Why HP should send a huge Thank You to S. Elop
Let's face it: Many people like the Nokia MeeGo 1.2 Harmattan / Maemo 6 presented on the Nokia N9—if you read the negative comments, these show concerns about buying a device which is abandoned on release, they dislike the fact it uses last years hardware platform or ask the “What about apps?” question—if Nokia hadn't discontinued the MeeGo platform, one of these negative points would be valid, and the other two would be addressed by future devices over time (I think I even read once that OMAP4 is pin compatible to OMAP3).
One of too many webOS 2.1.0 bugs
But let's think about to whom the the Nokia MeeGo platform would have been a strong competitor. Many of you may think Android, and while this absolutely right in the long term, in short and mid term Nokia's Meego platform would have been more of a competitor to the smaller smartphone operating systems / ecosystems, such as Windows Phone 7 or HP webOS, which are chosen by their loyalists because of their usability, which is less flawed than Androids (menu button, multi tasking).
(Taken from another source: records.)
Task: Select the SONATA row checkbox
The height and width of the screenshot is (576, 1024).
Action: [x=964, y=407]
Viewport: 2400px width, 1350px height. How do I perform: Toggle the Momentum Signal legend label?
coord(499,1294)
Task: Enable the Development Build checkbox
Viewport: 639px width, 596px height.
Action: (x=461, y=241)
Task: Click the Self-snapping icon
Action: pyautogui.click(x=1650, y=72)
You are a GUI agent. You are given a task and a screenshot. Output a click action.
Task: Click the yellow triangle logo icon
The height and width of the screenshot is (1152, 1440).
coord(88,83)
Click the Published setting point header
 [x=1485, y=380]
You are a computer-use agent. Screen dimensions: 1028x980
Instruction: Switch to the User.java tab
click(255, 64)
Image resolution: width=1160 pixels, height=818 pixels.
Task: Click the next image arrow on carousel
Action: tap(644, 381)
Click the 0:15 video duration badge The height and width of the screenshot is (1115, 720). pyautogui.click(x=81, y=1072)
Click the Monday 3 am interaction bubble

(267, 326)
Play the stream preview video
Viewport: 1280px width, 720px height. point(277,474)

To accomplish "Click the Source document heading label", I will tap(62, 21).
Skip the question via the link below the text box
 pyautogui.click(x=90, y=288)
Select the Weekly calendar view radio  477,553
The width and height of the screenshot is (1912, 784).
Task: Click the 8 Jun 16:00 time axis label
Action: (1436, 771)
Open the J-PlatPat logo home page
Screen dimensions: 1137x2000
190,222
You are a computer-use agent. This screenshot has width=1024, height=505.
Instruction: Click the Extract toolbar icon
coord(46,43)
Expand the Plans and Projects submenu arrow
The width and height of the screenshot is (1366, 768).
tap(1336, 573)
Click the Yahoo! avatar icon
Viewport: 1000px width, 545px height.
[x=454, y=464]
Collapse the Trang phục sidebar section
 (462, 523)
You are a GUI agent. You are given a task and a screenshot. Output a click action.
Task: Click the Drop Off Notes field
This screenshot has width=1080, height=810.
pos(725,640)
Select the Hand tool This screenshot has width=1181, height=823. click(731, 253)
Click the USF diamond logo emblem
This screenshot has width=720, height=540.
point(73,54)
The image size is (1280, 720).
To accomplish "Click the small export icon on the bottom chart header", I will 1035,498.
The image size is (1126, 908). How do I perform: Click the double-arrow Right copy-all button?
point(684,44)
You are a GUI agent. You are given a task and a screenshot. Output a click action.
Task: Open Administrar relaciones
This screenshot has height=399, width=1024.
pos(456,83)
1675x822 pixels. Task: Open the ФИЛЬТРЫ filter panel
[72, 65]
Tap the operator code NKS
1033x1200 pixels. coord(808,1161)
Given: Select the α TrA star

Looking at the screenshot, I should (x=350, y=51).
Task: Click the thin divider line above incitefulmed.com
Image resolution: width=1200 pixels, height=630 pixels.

Nokias MeeGo platform is as it is (in its nearly abandoned state) already a strong competitor to what HP webOS is like—both systems are all about gesture powered multitasking. Let's look deeper. HP webOS is—and I am sorry to say that—is flawed by the web technologies it's using—JavaScript still is not running as fast as seasoned programming languages, and besides that, there will be some work necessary to speed up system services—just compare the HP TouchPad's Sun Spider benchmark scores. The TouchPad is running the most advanced version of webOS and surely requires some more polishing, as this is the first public release we are dealing with here (and no, it's not the hardware's fault, I've seen benchmarks were the Qualcomm platform smoked the Tegra2 used in most Android tablets out there).
MeeGo, as being a still rather new development on top of very seasoned technologies, performs a lot better (which has a huge impact, you have to consider that these devices are mobile, and less CPU usage is automatically connected with better battery life..), and as Nokia's MeeGo UI is more than competitive, this platform with Nokia’s experience in the mobile sector (which while HP / Palm have some too should be superior) could have easily made it to the third position on the market, with a huge gap to Android and iOS still, but better than the rest. Nokia opted against a clear MeeGo push though, so this is all theory (most likely they would have stuck to the way inferior Symbian too much, anyway)—thanks to S. Elop,HP has another chance.
Success, however, is something that requires more than just good ideas, even more than astonishing products (that HP doesn't have yet, the TouchPad, Veer and Pre³ are in many ways inferior). An alliance with Samsung (that build smartphones with Android, Windows Phone 7, Bada and LiMo already) could help with great hardware, but possibly killed HPs own margins and besides that, it's the software which until now still isn't more than a set of brilliant usability concepts that is sort of usable. HP has the chance to fix their issues, which are many —as Elop gave them some more time.